• **REQUIRED TASK**:
Copy out every line of the listing below word for word, leaving out the pictures.

■ ■ ■ ■ ■ ■ ■

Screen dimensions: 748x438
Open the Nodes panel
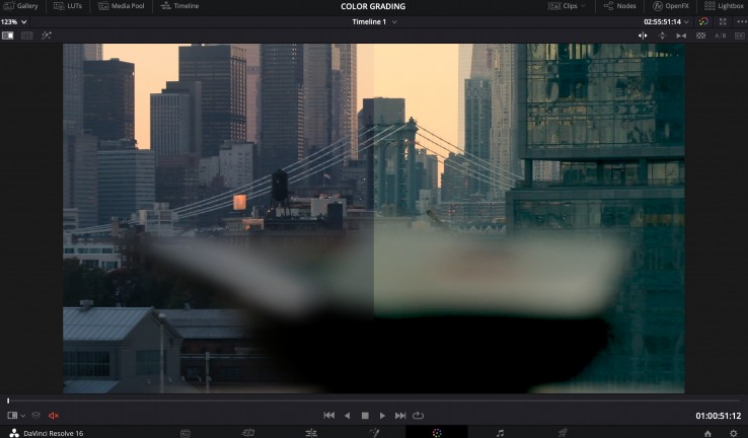pos(620,6)
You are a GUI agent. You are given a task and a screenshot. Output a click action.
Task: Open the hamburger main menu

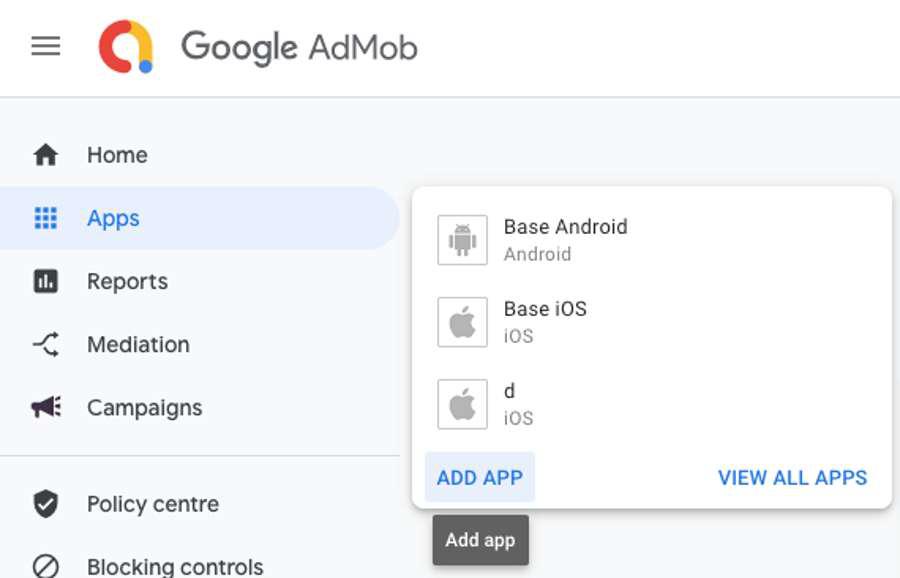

■ ■ ■ ■ ■ ■ ■

• **THE SOLUTION**:
Screen dimensions: 748x438
Open the Nodes panel
pos(620,6)
You are a GUI agent. You are given a task and a screenshot. Output a click action.
Task: Open the hamburger main menu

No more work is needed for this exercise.